We arrived in this, our first Japanese port, under grey skies. It seemed fitting somehow. As usual, there was a bus ride from the port into the city and when we disembarked the bus, we were in the middle of what is a somewhat unprepossessing town: a lot of drab, post WW II buildings. Naturally.
It seemed a bit ironic to us that the nuclear threat from North Korea may have played a part in the rerouting of our ship only to find ourselves in the middle of the city that was devastated on August 6, 1945 by the world’s first atomic bomb ever deployed – dropped from an American B-29 bomber killing some 80,000 people.

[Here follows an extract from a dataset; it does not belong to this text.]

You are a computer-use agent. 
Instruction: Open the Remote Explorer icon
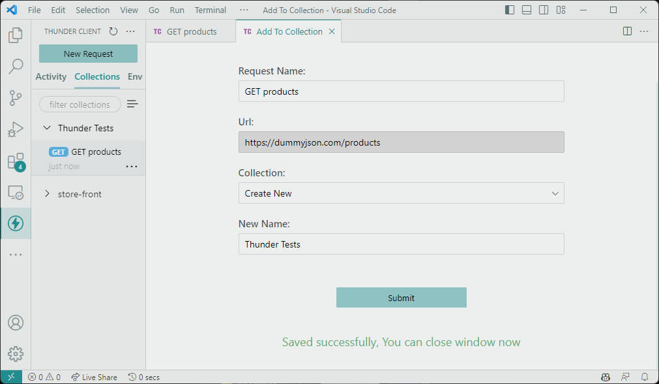pyautogui.click(x=16, y=193)

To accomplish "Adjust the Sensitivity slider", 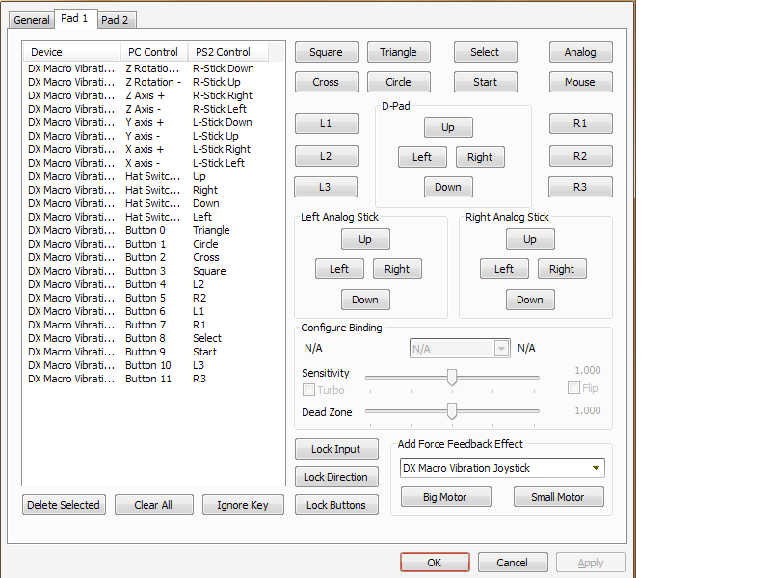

A sobering thought indeed.
In the midst of all this post-war drabness sits a magnificent park with a river flowing through the middle of it. It then becomes clear to you that on the edge of that river, surrounded by gardens, walkways, a reflecting pond and a museum is what we now refer to as the “atomic dome.” It is what is left of the only structure left standing near the epicentre that fateful day when the bomb exploded above the city raining down destruction everywhere. It is the Hiroshima Peace Memorial.
Standing there beside the dome, which is really the remnants of a government building, the Hiroshima Prefectural Industrial Promotion Hall to be precise, we felt the poignancy of it. We cannot in any authentic way know what it was really like. But inside the museum, they have tried to make you feel it.
The museum includes a display that begins with the city as it was the day before the attack. The bomb then drops and the recreation demonstrates how the radiation spread out, destroying everything in its path. Frightening.
We didn’t spend a lot of time in the museum which is text-heavy (and yes, it is in English as well as Japanese); rather we left the group we were with (as usual) and walked around the park. The skies opened and the rain began.
When we boarded the bus, we headed to Miyajima Island and its famed Shinto Shrine.
That, however, would have been so much better if it hadn’t been for the torrential rain. And the tour guide who insisted on standing in the torrential rain blathering about this and that while everyone got soaked. We left that tour, too. Good thing we had a private guide waiting for us in Tokyo!